Depuis plusieurs années, le jeune directeur du Théâtre de la Porte-Saint-Martin va à contre-pied des tendances. Rivalisant avec ses grands frères du subventionné, il vise l’excellence en faisant appel à des grands noms de la mise en scène et des monstres sacrés du théâtre. De Molière à Feydeau, en passant par Marivaux, à chaque ouverture de saison, il fait revivre les classiques et redonne à la salle de spectacle, tant aimée de Sarah Bernhardt, son éclatant lustre d’antan. Cette année, n’est pas coutume, Jean Robert-Charrier tente un pari assumé des plus audacieux, s’attaque à un texte plus contemporain, écrit à la fin des années 1970.
Du Bernhard au menu
La crise épidémique a mis à mal le monde de la culture. Les théâtres privés ont particulièrement souffert du confinement et de ses conséquences. Obligés d’ouvrir à mi- jauge, puis à des horaires de matinée en raison d’un couvre-feu annoncé le 14 octobre par le Président de la République, les salles de spectacle s’adaptent certes mais tirent la langue. Dans ce contexte particulier, Monter une pièce sur le nazisme de Thomas Bernhard, surtout connu des théâtreux, relève de la gageure. Rusé et pugnace, Jean Robert-Charrier suit sa route et réalise un de ses rêves, mettre à l’affiche du Porte-Saint-Martin Avant la Retraite, un brûlot politique signé par l’auteur autrichien, mis en scène par Alain Françon, réunissant au plateau deux monstres sacré du théâtre – Catherine Hiegel et André Marcon – et pour la première fois sur les planches, une actrice très appréciée du grand public, Noémie Lvovsky.
Vivre dans le passé
Le 7 octobre est un jour de fête chez les Höller, famille de notables d’une petite bourgade allemande. On met les petits plats dans les grands, mais surtout on le fait dans le secret. Dans les années 1970, il ne fait pas bon célébrer l’anniversaire d’Himmler, un des plus hauts dignitaires du régime nazi. Il ne faudrait pas que cela se sache et que le passé d’ancien directeur de camp de concentration de Rudolf (remarquable André Marcon), seul mâle de la famille et paisible juge en préretraite, ne vienne entacher sa respectabilité toute factice. Sa grande sœur, Vera (éblouissante Catherine Hiegel), s’y attèle, sous le regard désapprobateur de Clara (époustouflante Noémie Lvovsky), la petite dernière de la fratrie, paraplégique suite à un bombardement allié.

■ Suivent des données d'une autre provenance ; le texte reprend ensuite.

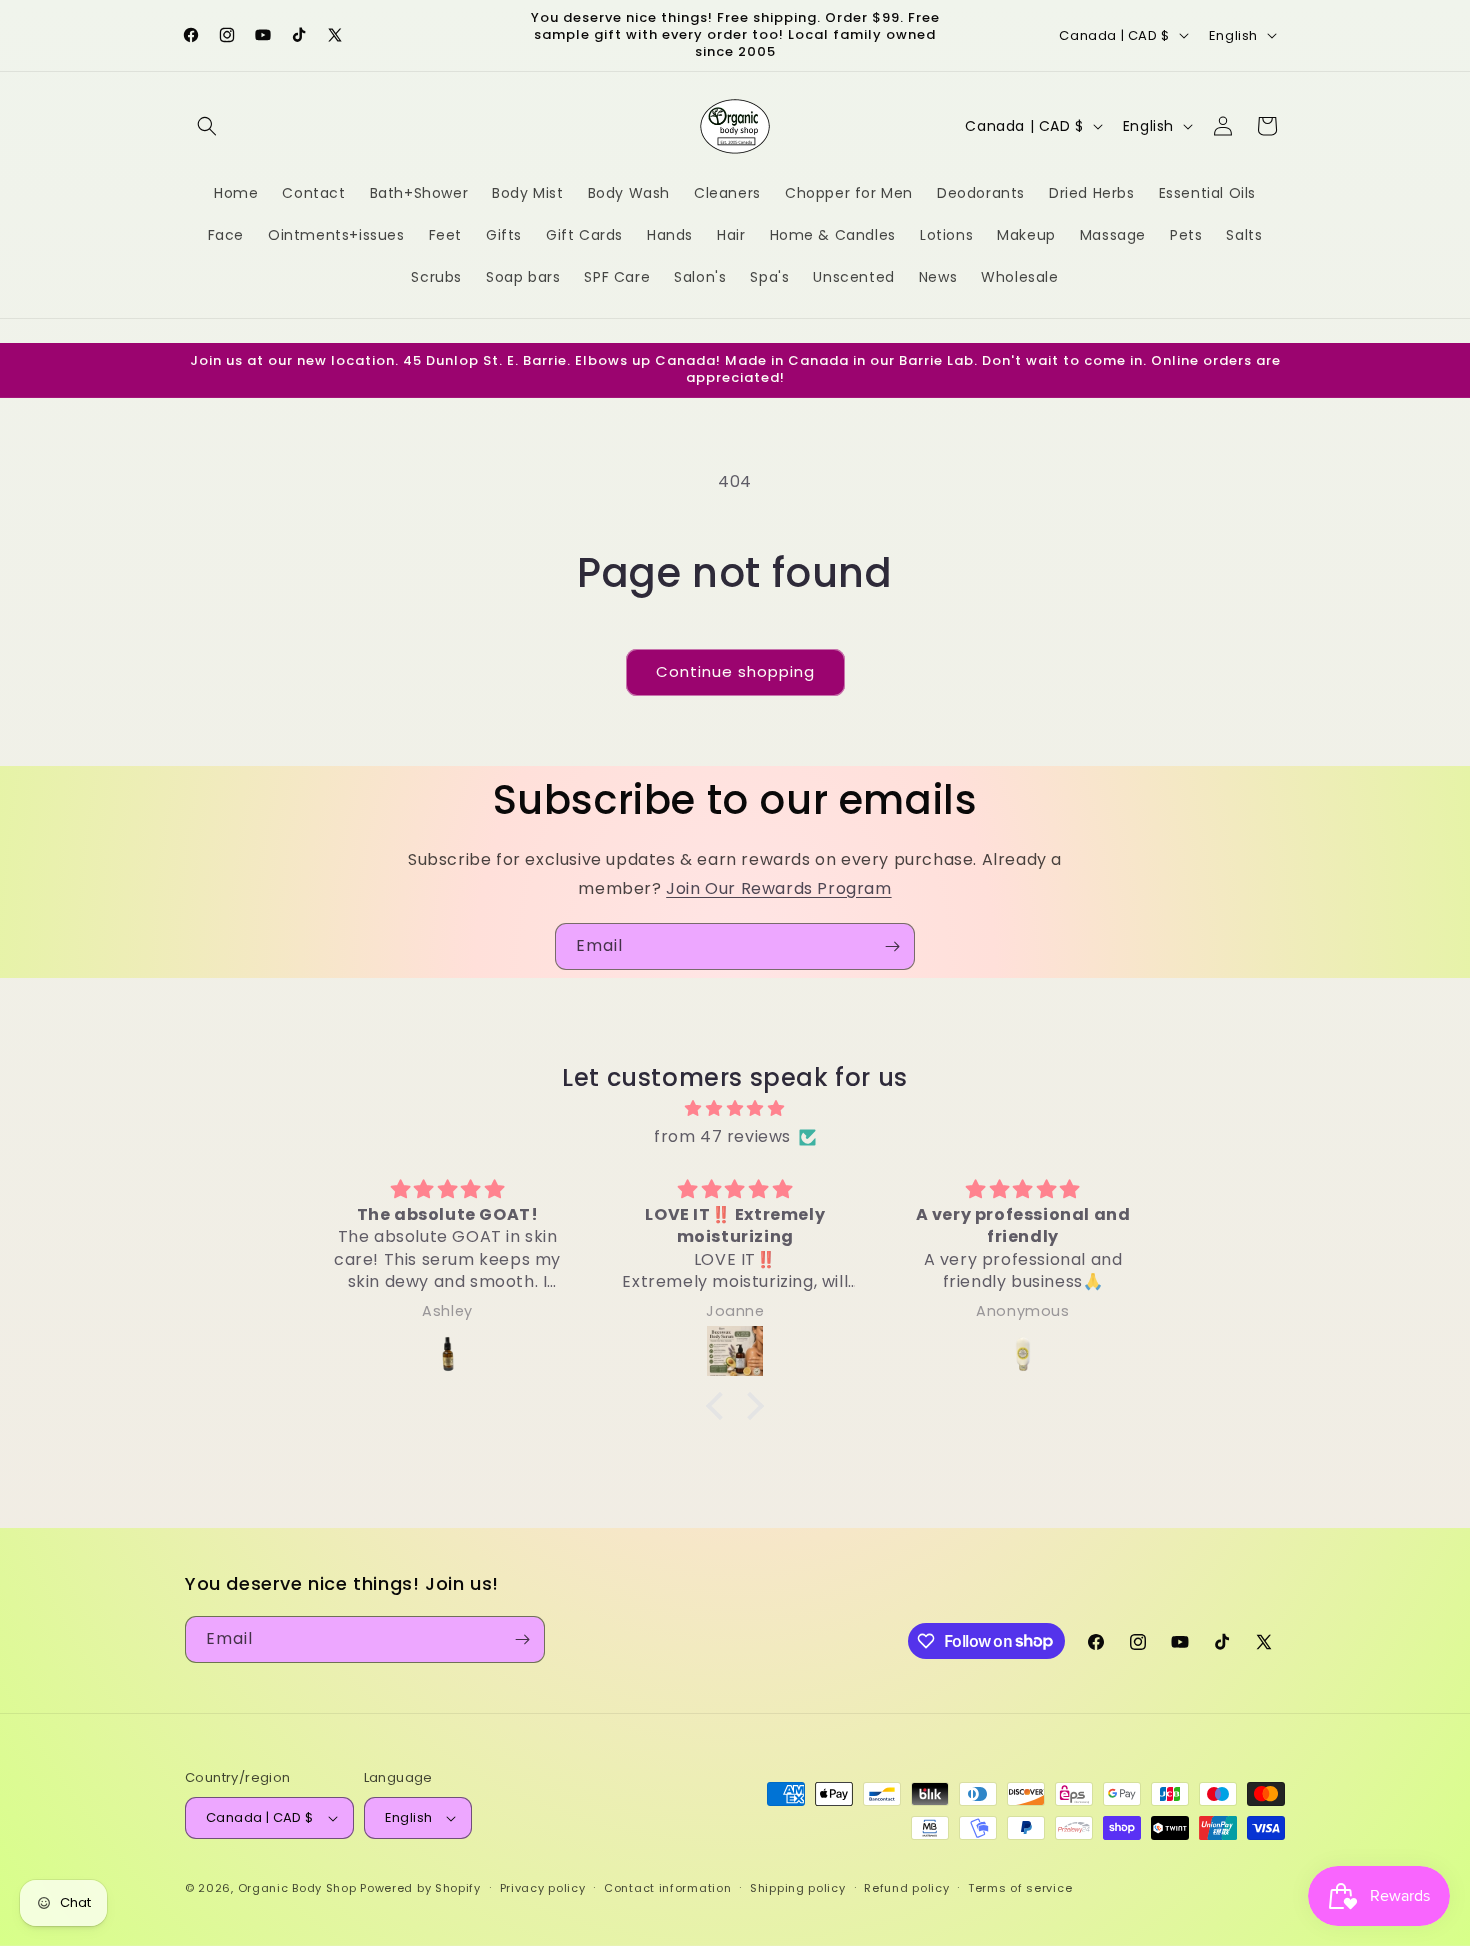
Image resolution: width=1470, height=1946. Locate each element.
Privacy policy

Une famille délétère et dysfonctionnelle
Derrière les apparences d’honorabilité, se cachent les pires instincts, les pires perversions. Dans un huis clos feutré, étouffant, Vera et Rudolf s’aiment incestueusement, tout en souhaitant avec force passion le retour au pouvoir du IIIe Reich. Face à eux muette, Clara, le souffre-douleur de ce frère capricieux, crie sa haine de l’abominable couple, de leurs putrides idéaux politiques. Le trio mortifère s’enferre dans une inéluctable spirale. Les portes de l’enfer s’entrouvrent au cœur de la salle à manger bourgeoise et austère de la famille Holler, pour ne se refermer qu’après avoir obtenu son funeste tribut.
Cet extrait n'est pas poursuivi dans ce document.